• [PROBLEM DESCRIPTION]: Please reproduce the final stretch of the listing below: the line that contains "Task: Click the Start Debugging play icon" and all lines after it, verbatim, with nothing else.

• [EXERCISE DATA]:
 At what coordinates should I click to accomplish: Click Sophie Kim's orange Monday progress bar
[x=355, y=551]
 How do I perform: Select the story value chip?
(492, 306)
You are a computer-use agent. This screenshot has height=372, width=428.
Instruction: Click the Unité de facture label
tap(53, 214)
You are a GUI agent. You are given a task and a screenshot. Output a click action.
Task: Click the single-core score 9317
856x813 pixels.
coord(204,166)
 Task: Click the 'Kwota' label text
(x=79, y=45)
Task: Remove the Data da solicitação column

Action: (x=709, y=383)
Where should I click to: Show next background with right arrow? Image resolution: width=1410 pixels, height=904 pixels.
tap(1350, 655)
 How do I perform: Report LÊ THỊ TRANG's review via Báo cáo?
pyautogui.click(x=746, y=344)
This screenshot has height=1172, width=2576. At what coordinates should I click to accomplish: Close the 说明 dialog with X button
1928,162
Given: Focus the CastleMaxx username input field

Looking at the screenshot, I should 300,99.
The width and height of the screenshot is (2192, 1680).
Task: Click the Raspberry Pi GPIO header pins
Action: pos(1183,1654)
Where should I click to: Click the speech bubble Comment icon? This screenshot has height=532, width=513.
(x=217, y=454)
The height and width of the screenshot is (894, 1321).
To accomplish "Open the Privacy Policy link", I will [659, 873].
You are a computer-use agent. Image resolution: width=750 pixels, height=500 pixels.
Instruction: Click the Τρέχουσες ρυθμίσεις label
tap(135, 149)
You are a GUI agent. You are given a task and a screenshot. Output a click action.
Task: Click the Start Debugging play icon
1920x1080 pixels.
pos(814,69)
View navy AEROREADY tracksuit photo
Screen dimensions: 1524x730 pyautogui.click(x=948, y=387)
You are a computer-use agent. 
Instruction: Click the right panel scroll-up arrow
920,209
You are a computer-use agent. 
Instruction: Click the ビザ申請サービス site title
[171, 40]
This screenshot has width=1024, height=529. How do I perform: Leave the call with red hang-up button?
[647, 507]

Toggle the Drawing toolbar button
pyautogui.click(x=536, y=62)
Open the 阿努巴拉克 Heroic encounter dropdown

• [FINAL ANSWER]:
Task: Click the Start Debugging play icon
1920x1080 pixels.
pos(814,69)
View navy AEROREADY tracksuit photo
Screen dimensions: 1524x730 pyautogui.click(x=948, y=387)
You are a computer-use agent. 
Instruction: Click the right panel scroll-up arrow
920,209
You are a computer-use agent. 
Instruction: Click the ビザ申請サービス site title
[171, 40]
This screenshot has width=1024, height=529. How do I perform: Leave the call with red hang-up button?
[647, 507]

Toggle the Drawing toolbar button
pyautogui.click(x=536, y=62)
Open the 阿努巴拉克 Heroic encounter dropdown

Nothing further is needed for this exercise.